I know it's implementation-defined whether the compiler embeds other members into the tail padding of members with the [[no_unique_address]]
attribute, but I guess there is some special rule that causes the same weird behavior in both GCC and Clang. I checked the standard and ABI documentation but couldn't find a description.
This is because of how layout is specified by the ABI.
https://itanium-cxx-abi.github.io/cxx-abi/abi.html#pod:
The dsize, nvsize, and nvalign of these types are defined to be their ordinary size and alignment. These properties only matter for non-empty class types that are used as base classes.
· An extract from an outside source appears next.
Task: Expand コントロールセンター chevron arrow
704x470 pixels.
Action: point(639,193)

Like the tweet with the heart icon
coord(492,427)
We ignore tail padding for PODs because the standard before the resolution of CWG issue 43 did not allow us to use it for anything else and because it sometimes permits faster copying of the type.
dsize is the "data size" of an object, which means how many bytes are used for the type, not including tail-padding.
This means that for "POD for the purpose of layout" types, the would-be tail-padding is considered part of the data of the type, so cannot be reused to hold the member i
(the compiler sees B
as an opaque 16 bytes, even though the last 4 bytes are padding)
When you make any member private, it is no longer "POD for the purpose of layout", so the dsize becomes sizeof(long) + sizeof(int)
(instead of sizeof(B) = 2 * sizeof(long)
), and the next member i
can be placed in the tail-padding.
The same issue occurs if you try to make a base-class subobject.
#if BASE_CLASS
template <class T>
struct A : T {
int i;
};
#else
struct A {
[[no_unique_address]] T t;
int i;
};
#endif
struct B {
long l;
int i;
}; // dsize = 16, nvalign = 8, sizeof = 16
class C {
long l;
int i;
}; // dsize = 12, nvalign = 8, sizeof = 16 (next multiple of 8)
// A<B>: 16 bytes B, 4 bytes for int i, 4 bytes for padding
// dsize = 20, sizeof = 24
// A<C>: 12 bytes C, 4 bytes for int i, no padding
// dsize = 16, sizeof = 16
// (The same numbers for `[[no_unique_address]] T t;`)
CWG43 that is being referenced talks about how memcpy
was specified to work on all POD types in C++98. So, a class laying out these types must include the tail-padding internally so that memcpy
would not overwrite any data that would otherwise go into the padding. This was fixed in C++03 to specify "any object (other than a base-class subobject) of POD type T
", but the layout rules were not changed (presumably so as to not break expectations that you could memcpy
POD types, even if they were base classes).
[[no_unique_address]]
was specified to have the same behaviour as a base class subobject (as a potentially-overlapping subobject), so this behaviour is inherited.